L’azienda, che detiene un “know-how” consolidato sulla tecnologia OMVs, è da tempo impegnata nello sviluppo di vaccini contro importanti batteri patogeni e di vaccini anti-tumorali personalizzati. In questi mesi di emergenza globale causata dal diffondersi del virus, l’azienda ha deciso di testare la propria piattaforma in collaborazione con i team del Prof. Guido Grandi e del Prof. Massimo Pizzato del Dipartimento CIBIO (Centre for integrative biology) dell'Università di Trento.

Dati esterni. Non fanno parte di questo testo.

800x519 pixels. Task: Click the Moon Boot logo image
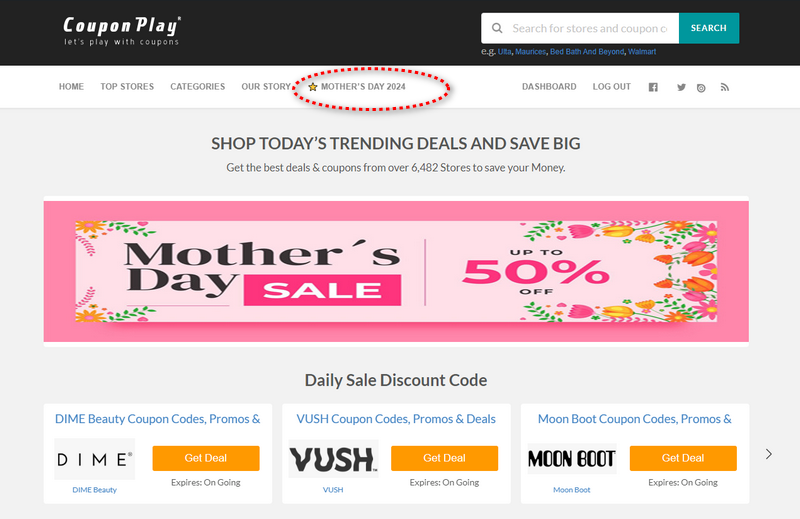572,459
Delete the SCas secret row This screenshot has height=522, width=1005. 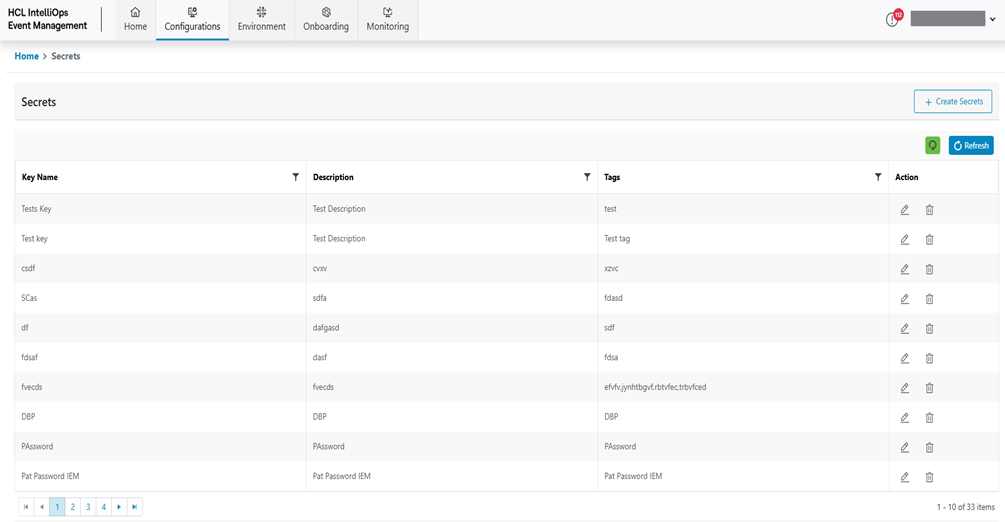pos(929,299)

“Presso CIBIO e’ stato messo a punto un sistema in vitro di infezione cellulare che utilizza uno “pseudo-virus”, che porta la stessa proteina (Proteina S o “Spike”) di SARS-CoV-2. Questo Pseudo-virus, completamente innocuo in quanto privato del suo materiale genetico, è in grado di essere internalizzato da cellule in coltura grazie all’interazione della proteina S con il suo recettore cellulare (ACE-2). Questo sistema in vitro e’ ideale per verificare in tempi rapidi la capacita’ di un potenziale vaccino di indurre anticorpi capaci di neutralizzare l’ingresso del virus nelle cellule – afferma Guido Grandi co-fondatore di BiOMViS e membro del Scientific Advisory Board della Società – Come BiOMViS abbiamo messo a disposizione la piattaforma, già consolidata in altri ambiti, con l’intento di metterla alla prova anche su questo nuovo fronte, verificando se OMVs, opportunamente modificate geneticamente, riescono a generare una risposta immunitaria neutralizzante, cioè in grado di bloccare l’ingresso del virus all’interno della cellula.

I nostri test hanno dimostrato che è possibile.”

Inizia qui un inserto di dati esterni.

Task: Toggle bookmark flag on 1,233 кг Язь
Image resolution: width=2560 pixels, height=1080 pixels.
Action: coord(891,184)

L’approccio e i risultati – Indicativamente nell’ultimo mese e mezzo, i ricercatori BiOMViS e CIBIO hanno creato le prime vescicole ingegnerizzate (decorate con i vari antigeni di Coronavirus) per poi passare al processo di immunizzazione in un modello murino. I primi test hanno mostrato che l’immunizzazione non solo induce anticorpi contro gli antigeni virali ma anche che, sulla base del saggio in vitro basato su pseudo-virus, tali anticorpi hanno potenzialità neutralizzante.

“Al momento stiamo cercando di ottimizzare le formulazioni ottenute in questo mese e mezzo di lavoro allo scopo di ottenere OMVs capaci di stimolare titoli ottimali di anticorpi neutralizzanti. Siamo comunque fiduciosi perché la nostra piattaforma ha dimostrato efficacia e presenta caratteristiche importanti come la flessibilità del modello, la scalabilità e i costi contenuti – precisa Alberto Grandi, Senior Scientist presso Toscana Life Sciences eChief Scientific Officer di BiOMViSQuando questa attività di ottimizzazione sarà completata, presumibilmente nei prossimi due-tre mesi, Biomvis dovrà necessariamente collaborare con un partner industriale che possa portare avanti lo sviluppo del prodotto ed i test sull’uomo”.

Le caratteristiche della piattaforma – La piattaforma OMV presenta vantaggi importanti. Innanzitutto la rapidità con cui le OMV possono essere “ingegnerizzate” con antigeni eterologhi. Quindi l’elevato potere adiuvante in grado di stimolare in modo appropriato il sistema immunitario. Infine la semplicità e l’economicità del processo di produzione. In generale, si tratta di una piattaforma molto flessibile che dà la possibilità di modulare velocemente il vaccino ottenuto adattandolo ad eventuali altre varianti dello stesso virus, un aspetto di particolare rilievo in considerazione della propensità del Coronavirus (un virus ad RNA) a mutare nel tempo, consentendogli anche rapidi passaggi di specie.

I risultati raggiunti oggi dal team di BiOMViS non fanno che dimostrare l’importanza della ricerca scientifica svolta in collaborazione e sinergia con partner strategici – afferma Andrea Paolini, direttore generale di Toscana Life Sciences - Nella speranza che questo possa segnare un balzo in avanti nella ricerca di un vaccino contro SARS-CoV-2, siamo comunque consapevoli che si tratta di un grande risultato per una delle startup del nostro bioincubatore, nel poter ampliare il proprio intervento di ricerca anche all’ambito della virologia”.